We easily located the photograph on Getty Images’ website, which explained its widespread use — Getty Images licenses news photographs to agencies internationally. Its caption indicated that this specific photograph was taken on April 17 2020:
Jacksonville, Florida Re-Opens Beaches After Decrease In COVID-19 Cases
JACKSONVILLE BEACH, FLORIDA – APRIL 17: People are seen at the beach on April 17, 2020 in Jacksonville Beach, Florida. Jacksonville Mayor Lenny Curry announced Thursday that Duval County’s beaches would open at 5 p.m. but only for restricted hours and can only be used for swimming, running, surfing, walking, biking, fishing, and taking care of pets. (Photo by Sam Greenwood/Getty Images)
Of course, it is entirely possible and likely that the “drone footage” shared in the two above posts was also authentic — just captured at a different point of the day, when the people shown in the Getty Images photograph had gone home.

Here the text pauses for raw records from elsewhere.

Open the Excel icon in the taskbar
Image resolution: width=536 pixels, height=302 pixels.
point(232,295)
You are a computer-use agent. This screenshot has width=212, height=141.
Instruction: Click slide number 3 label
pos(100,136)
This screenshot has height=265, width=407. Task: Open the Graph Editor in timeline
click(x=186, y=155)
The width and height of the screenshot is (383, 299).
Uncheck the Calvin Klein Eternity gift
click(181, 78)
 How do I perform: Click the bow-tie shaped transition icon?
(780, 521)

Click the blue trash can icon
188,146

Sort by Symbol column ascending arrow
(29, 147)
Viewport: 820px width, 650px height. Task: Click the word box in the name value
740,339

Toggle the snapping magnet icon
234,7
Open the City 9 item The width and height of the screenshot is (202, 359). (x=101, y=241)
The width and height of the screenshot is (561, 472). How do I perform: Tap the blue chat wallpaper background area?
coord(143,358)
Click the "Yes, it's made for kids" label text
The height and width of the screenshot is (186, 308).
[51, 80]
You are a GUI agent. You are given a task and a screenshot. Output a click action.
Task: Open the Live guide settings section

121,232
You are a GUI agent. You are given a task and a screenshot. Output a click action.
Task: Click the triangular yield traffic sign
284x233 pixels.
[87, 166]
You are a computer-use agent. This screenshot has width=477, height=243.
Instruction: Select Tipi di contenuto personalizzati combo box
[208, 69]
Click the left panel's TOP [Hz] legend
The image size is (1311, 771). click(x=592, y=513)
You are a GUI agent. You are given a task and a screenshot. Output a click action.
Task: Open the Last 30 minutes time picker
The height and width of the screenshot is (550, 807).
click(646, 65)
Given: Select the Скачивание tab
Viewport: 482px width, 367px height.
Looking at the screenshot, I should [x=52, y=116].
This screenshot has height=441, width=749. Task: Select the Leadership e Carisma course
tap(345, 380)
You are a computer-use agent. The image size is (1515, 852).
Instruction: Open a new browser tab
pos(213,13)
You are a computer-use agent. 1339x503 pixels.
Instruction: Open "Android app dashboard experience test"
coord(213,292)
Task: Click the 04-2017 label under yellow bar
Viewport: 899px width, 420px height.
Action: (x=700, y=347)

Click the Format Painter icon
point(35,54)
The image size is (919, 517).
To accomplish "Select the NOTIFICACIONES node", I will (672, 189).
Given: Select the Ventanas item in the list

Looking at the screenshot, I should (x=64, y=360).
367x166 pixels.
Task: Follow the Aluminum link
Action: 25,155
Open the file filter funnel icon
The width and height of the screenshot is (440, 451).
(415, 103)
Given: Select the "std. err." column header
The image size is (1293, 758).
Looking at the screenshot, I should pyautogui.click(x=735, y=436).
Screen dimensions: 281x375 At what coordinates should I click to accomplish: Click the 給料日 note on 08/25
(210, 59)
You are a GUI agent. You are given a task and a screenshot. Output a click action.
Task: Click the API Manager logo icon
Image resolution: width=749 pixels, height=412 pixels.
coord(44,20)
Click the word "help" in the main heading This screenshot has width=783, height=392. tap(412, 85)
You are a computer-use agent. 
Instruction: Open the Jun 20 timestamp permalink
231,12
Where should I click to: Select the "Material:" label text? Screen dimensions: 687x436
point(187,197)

Not long after Florida announced that it would be reopening its beaches in the middle of a global pandemic, a rumor appeared that images of people on crowded Jacksonville beaches — published by news organizations globally — were in fact “old photos” taken before COVID-19 had appeared in the United States. When we located Getty Images’ listing for the most popular photograph, it was dated April 17 2020 and was not old — it was taken on the day beaches reopened. It was possible that some old photographs were spreading, but we did not find any. Further, when a specific image was identified as “old,” it was usually the one that in fact was taken the day beaches reopened in Florida.